A series on my experiences as an immigrant in Canada
It’s only Tuesday, but the collective spirits of myself and the husband included are already sagging. We decide to give in to the trite solution of an impromptu eating-out outing. I suggest the Chinese restaurant located at a stone’s throw from our apartment.
Winter is setting in, and it’s dark by the time we walk towards the place. It remains dark even when we arrive at its doors–no glowing OPEN sign beckoning us. That’s when I read the restaurant’s hours, painted in red and yellow on the wall. Closed on Tuesdays, it says.
The spirit lurches further, but we continue to walk on. B suggests we check out a shawarma place, about half a kilometre away, in the opposite direction. So we turn back, the chilly November breeze blasting on our faces. We pass by the shawarma joint, suddenly enthused to explore a bit more–maybe another Chinese restaurant? Down a few more paces, suavely-dressed people look out at us from the swanky and unaffordable Che resto-bar, even as I ponder on the incongruity of its name.
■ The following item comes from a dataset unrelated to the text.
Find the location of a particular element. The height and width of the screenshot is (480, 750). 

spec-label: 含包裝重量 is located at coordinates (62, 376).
McDonalds and Jambalya–a Thai-Caribbean restaurant get a miss from us too. We are looking for cheap food, yet give an elitist ignore to McD. As we cross the road, I realize agitated hunger bugs are good agents for fighting a drooping spirit. I feel the bugs chorusing in my belly. We walk by another expensive Thai restaurant and veto a “Vietnamese and Pizza” place before walking into a corner store that also sells Caribbean take-out. The words Goat Curry on the menu light up our faces, but the shine is erased a moment later, when the kitchen manager–a sturdy black lady–emerges from the kitchen with a broom in her hand and informs us they are about to close the doors.
The hunger bugs align with the spirit and heave in my belly.
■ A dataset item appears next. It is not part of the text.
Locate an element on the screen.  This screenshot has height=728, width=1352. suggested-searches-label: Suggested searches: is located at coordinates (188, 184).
As we wait for the walking signal to cross the street, something silky-soft kisses my head, then my face. I turn around astonished even as a young man pulls a huge flag away from me, saying, “I am sorry, didn’t mean to flag you.” With him are a few more young men, some of them in white Guy Fawkes masks. We cross the street together.
A sudden craving for burritos seizes the husband, although there are no Mexican eateries anywhere within our walking range. We have already covered a couple of kilometres on foot, so I turn down the idea of going back home, getting out the car to go to his favourite Mexican grill. He remains relentless in his burrito demand, yet makes a turn–as abrupt as the heroine of Marquez’s “Love in the Time of Cholera” when she spurns her letter-writing lover–towards a shawarma shop.
A chubby-cheeked young man greets us from behind the counter. He’s cooking up a storm with chicken shawarma and hands us nibbles to taste as we place our orders. He makes two chicken shawarmas for us, and every time he receives our nod for adding a condiment (Tzatziki, hot sauce, pickled turnips, red onions), he says “Shukriya” with a self-assured smile. With the selfsame cordiality, he asks us to sit and eat and not do a take-out. Our tired feet agree, and we become the only two patrons in the big restaurant, its walls punctuated with prints of Babylonian structures. As he sits down with his own shawarma for dinner, our young host tells us he’s from Iraq but had lived mostly in Syria before moving to Canada.
In one evening, B and I unwittingly become participants of the Million Mask March and receivers of delicious Middle Eastern hospitality.
Shukriya/shukran, for both.
Aha, ki chomotkar lekha go! I worked in a Lebanese restaurant a long time back as a waiter, you know. Your writing brought back those memories in a flood. Touched by Arabs and Halloween revelers in the same evening…isn’t Canada just superb? 😀
So true, Achyut. To experience so many worlds in one place is kind of mind-bogglingly good.